Beautiful tiny shells
With this new technique, the team analyzed layers of sediment in the Florida Straits, a narrow passage between the Florida Keys and Cuba, where the Gulf of Mexico and the Atlantic Ocean meet. By coring into these layers and taking a cylindrical sample, “the layers of accumulating sediments provide an environmental history at the site,” Lynch-Stieglitz explains. In this instance, “we looked at how the shells of single-celled organisms called foraminifera changed with time.” Because foraminifera live on the ocean floor, their shells accumulate within each layer of sediment, preserving important chemical signatures that can be used to reconstruct the chemistry of the ocean in which they resided.

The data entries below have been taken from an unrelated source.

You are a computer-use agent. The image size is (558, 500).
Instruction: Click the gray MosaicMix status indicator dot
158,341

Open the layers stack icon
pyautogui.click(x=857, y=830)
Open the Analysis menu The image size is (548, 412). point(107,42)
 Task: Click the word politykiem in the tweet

“It is pretty amazing that ocean chemistry of the past can be reconstructed in such detail using beautiful, tiny shells,” Lynch-Stieglitz says.

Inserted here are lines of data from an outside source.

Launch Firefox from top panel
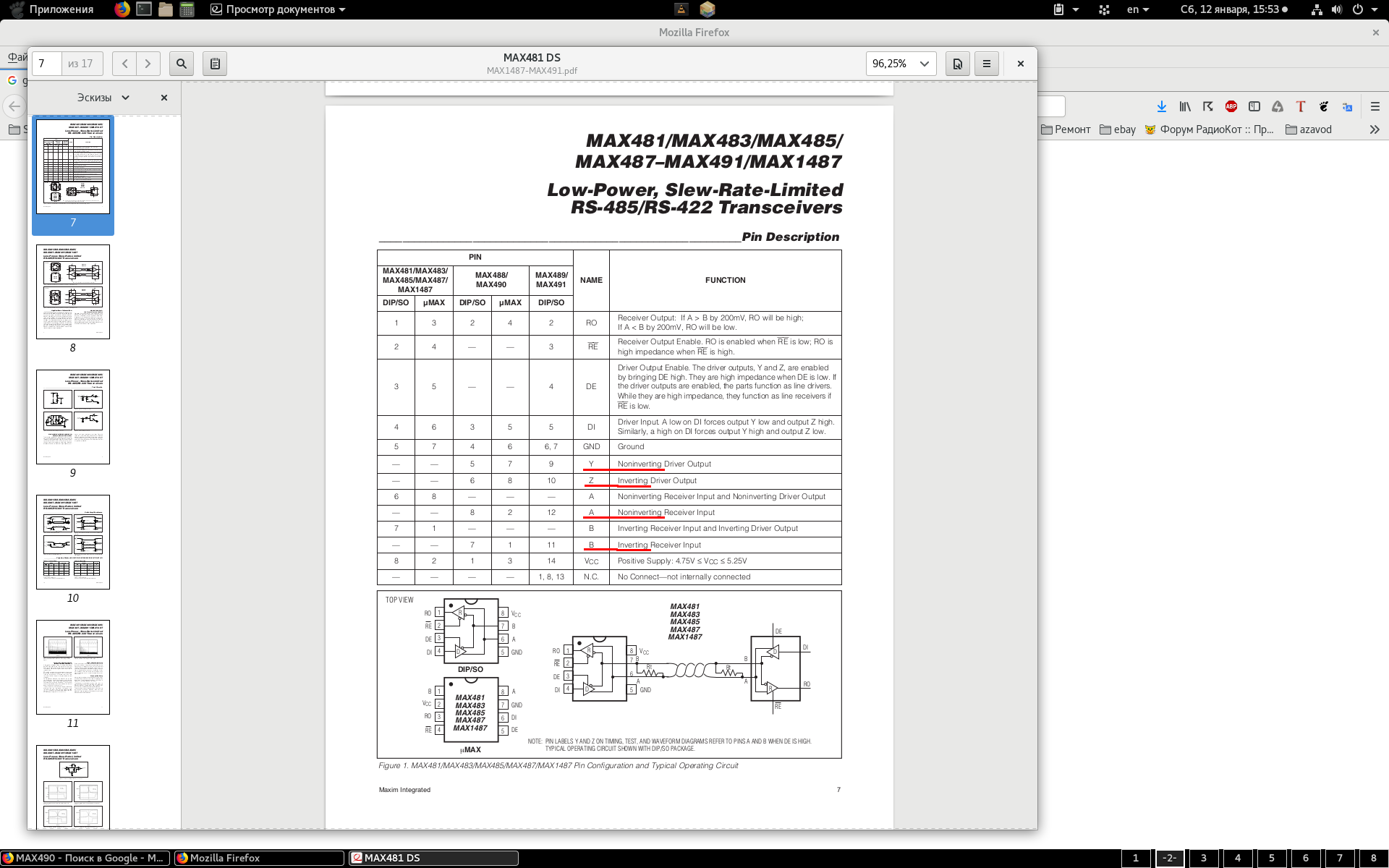This screenshot has width=1389, height=868. click(x=122, y=9)
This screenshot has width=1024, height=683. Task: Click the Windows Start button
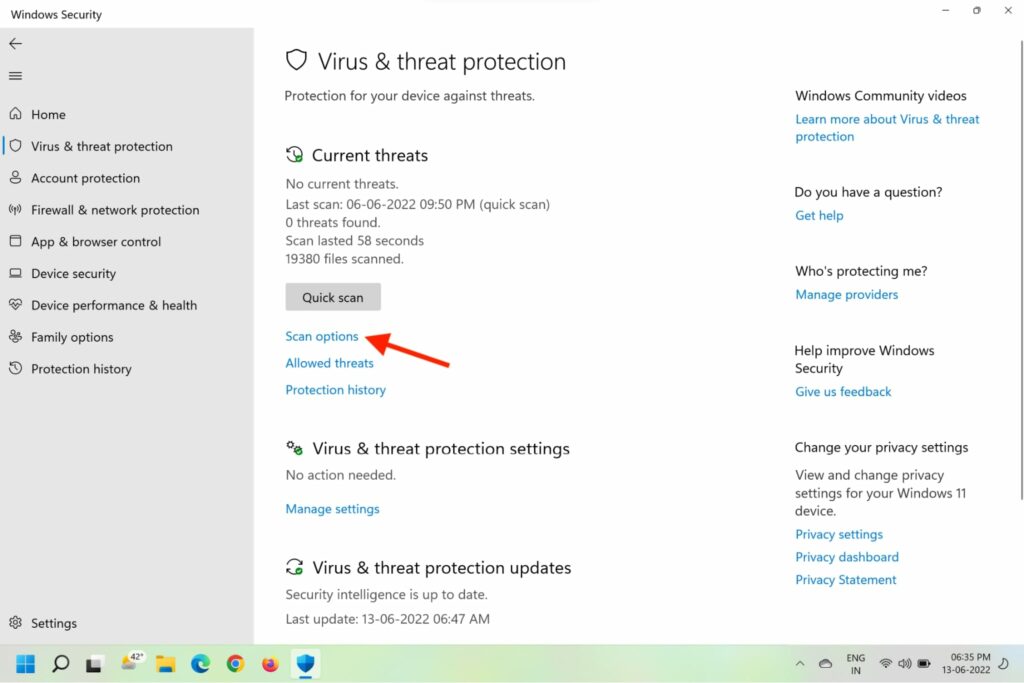[25, 663]
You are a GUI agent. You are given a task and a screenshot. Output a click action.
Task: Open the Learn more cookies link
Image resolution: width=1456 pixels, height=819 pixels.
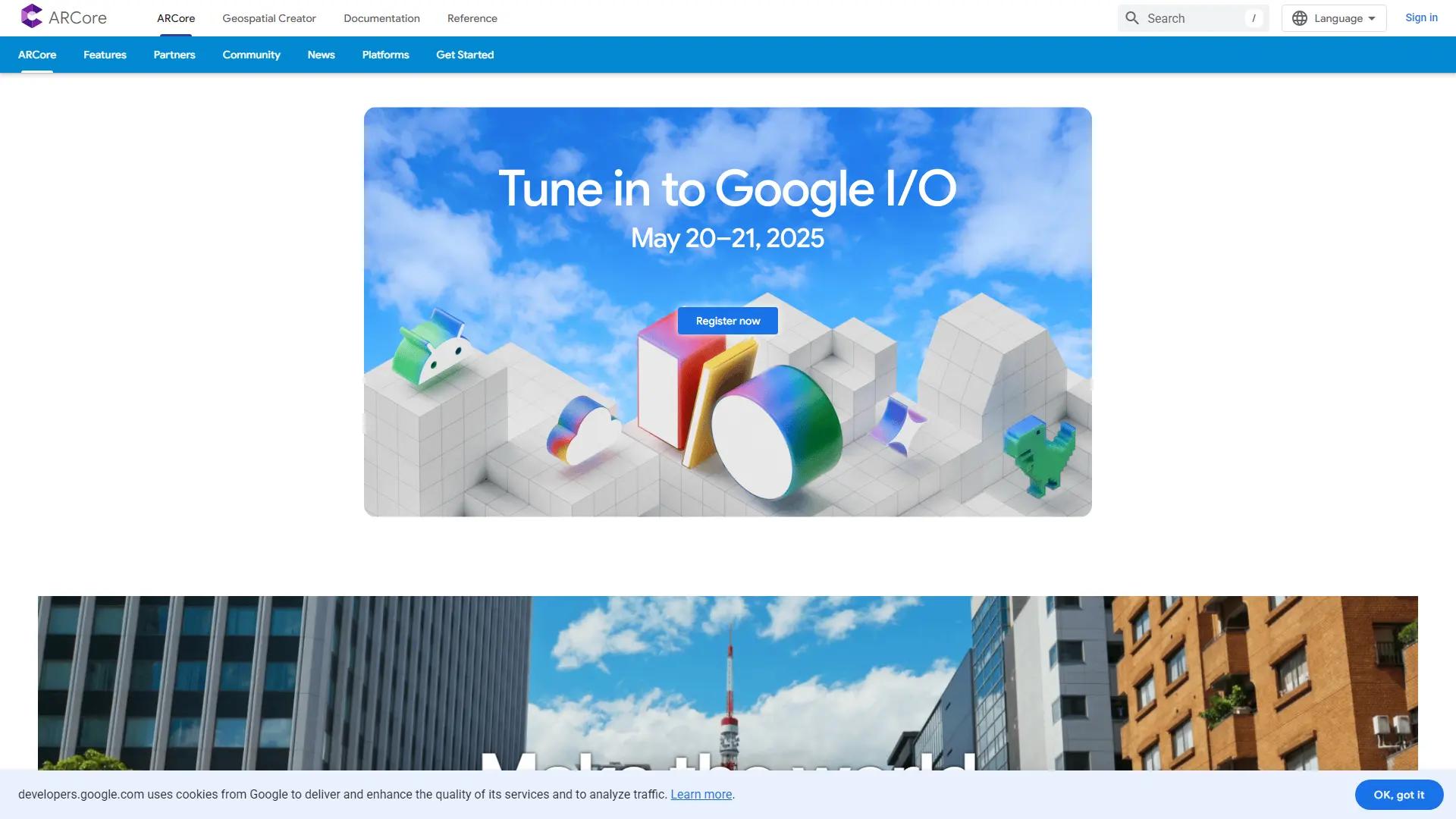click(x=701, y=795)
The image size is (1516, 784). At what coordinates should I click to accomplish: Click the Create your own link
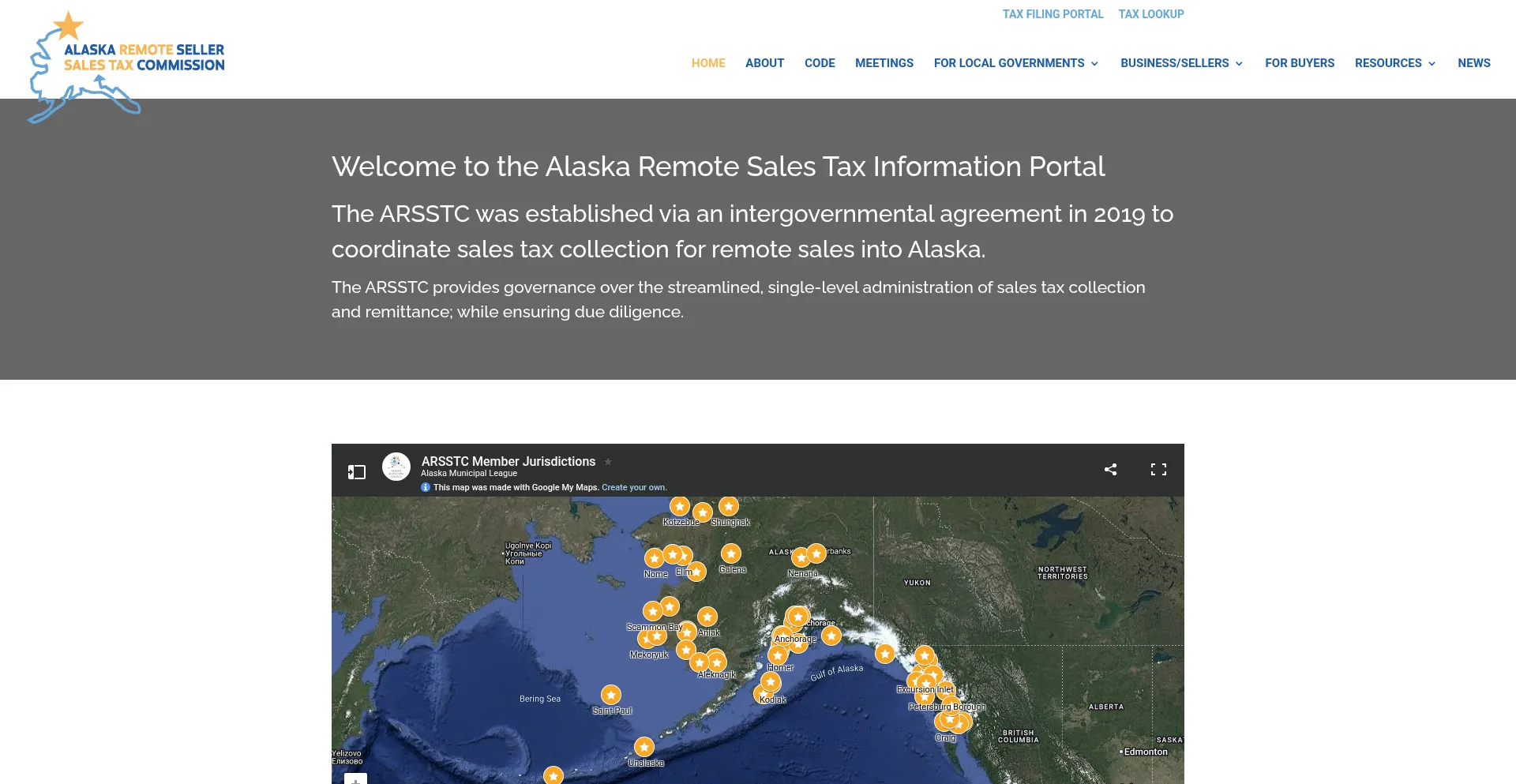coord(634,488)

The research showed that during the Younger Dryas, as the overturning circulation weakened, nutrients in the Gulf Stream decreased and the amount of oxygen in the Florida Straits increased. The team also found that as the nutrient stream decreased, the amount of biological productivity in the North Atlantic decreased as well.
“The study represents an important development of the carbon isotope-based proxy for past oxygen concentrations,” Lynch-Stieglitz says. “The record is very clean, and the magnitude and timing of the changes in dissolved oxygen are mirrored to an astonishing degree in the phosphate reconstruction.”
Beyond climate
Beyond these findings about how the ocean works, the team’s study of foraminifera also provides new ways to understand how nutrients are cycled around the ocean, and how we investigate this. These windows into how Earth’s oceans changed in the past provide a critical tool for testing models, letting us better predict how our oceans and the resources they provide may respond to climate change in the future.
“The physical changes in the earth system can have profound changes on life in the ocean, and far-reaching impacts,” Lynch-Stieglitz notes. “Climate change is about more than climate,”
This study was supported by National Science Foundation grant OCE-1459563 (J.L.-S.) and National Science Foundation grant OCE-1851900 (J.L.-S.).